Abstract
Airway pressure release ventilation (APRV) is a protective mechanical ventilation mode for patients with acute respiratory distress syndrome (ARDS) that theoretically may reduce ventilator-induced lung injury (VILI) and ARDS-related mortality. However, there is no standard method to set and adjust the APRV mode shown to be optimal. Therefore, we performed a meta-regression analysis to evaluate how the four individual APRV settings impacted the outcome in these patients.
Methods: Studies investigating the use of the APRV mode for ARDS patients were searched from electronic databases. We tested individual settings, including (1) high airway pressure (PHigh); (2) low airway pressure (PLow); (3) time at high airway pressure (THigh); and (4) time at low pressure (TLow) for association with PaO2/FiO2 ratio and ICU length of stay.

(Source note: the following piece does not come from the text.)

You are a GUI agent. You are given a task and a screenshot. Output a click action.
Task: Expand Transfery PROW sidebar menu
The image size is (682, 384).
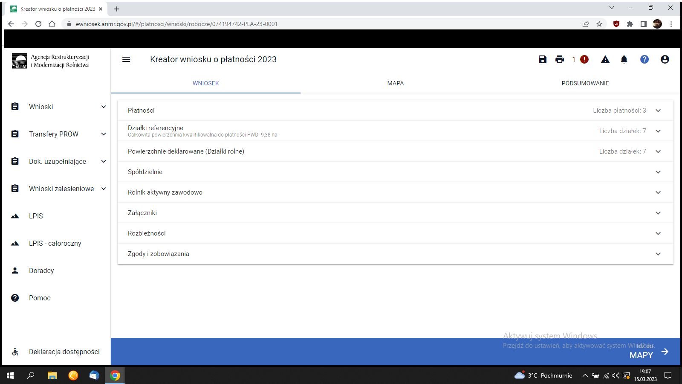(x=59, y=134)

Results: There was no significant difference in PaO2/FiO2 ratio between the groups in any of the four settings (PHigh difference −12.0 [95% CI −100.4, 86.4]; PLow difference 54.3 [95% CI −52.6, 161.1]; TLow difference −27.19 [95% CI −127.0, 72.6]; THigh difference −51.4 [95% CI −170.3, 67.5]). There was high heterogeneity across all parameters (PhHgh I2 = 99.46%, PLow I2 = 99.16%, TLow I2 = 99.31%, THigh I2 = 99.29%).
Conclusions: None of the four individual APRV settings independently were associated with differences in outcome. A holistic approach, analyzing all settings in combination, may improve APRV efficacy since it is known that small differences in ventilator settings can significantly alter mortality. Future clinical trials should set and adjust APRV based on the best current scientific evidence available.
Key Points
- Variability in APRV Application: The study highlights significant heterogeneity in how APRV is applied across clinical trials, with inconsistent settings for pressure levels and inspiratory/expiratory times.
- No Independent Effect of Individual Settings: Meta-regression analysis found that variations in PHigh, PLow, THigh, and TLow were not independently associated with significant differences in PaO₂/FiO₂ ratio or ICU length of stay.
- High Heterogeneity Among Studies: The included studies exhibited substantial differences in APRV protocols, contributing to inconsistent results and limiting generalizability.
- Potential for Synergistic Effects: The authors suggest that APRV may be most effective when all settings are optimized together rather than focusing on a single parameter.
- Role of TLow in Lung Protection: TLow, which regulates expiratory time, is critical for maintaining alveolar stability. However, most studies applied arbitrary TLow values without physiologic justification.
- PLow and Alveolar Stability: Setting PLow at 0 cmH₂O can help prevent alveolar collapse, but its effects depend on appropriately adjusted TLow settings.
- Recruitment and Mean Airway Pressure: APRV increases mean airway pressure, which may enhance lung recruitment while reducing cyclic alveolar collapse and overdistension.
- Lack of Standardization in Clinical Trials: Despite potential benefits, the absence of a universal APRV protocol has hindered its widespread adoption in ARDS management.
- Need for Personalized APRV Strategies: The study emphasizes that APRV should be tailored to patient-specific lung mechanics rather than relying on fixed settings.
- Future Research Directions: Further large-scale trials are needed to establish evidence-based APRV protocols that optimize lung protection and patient outcomes.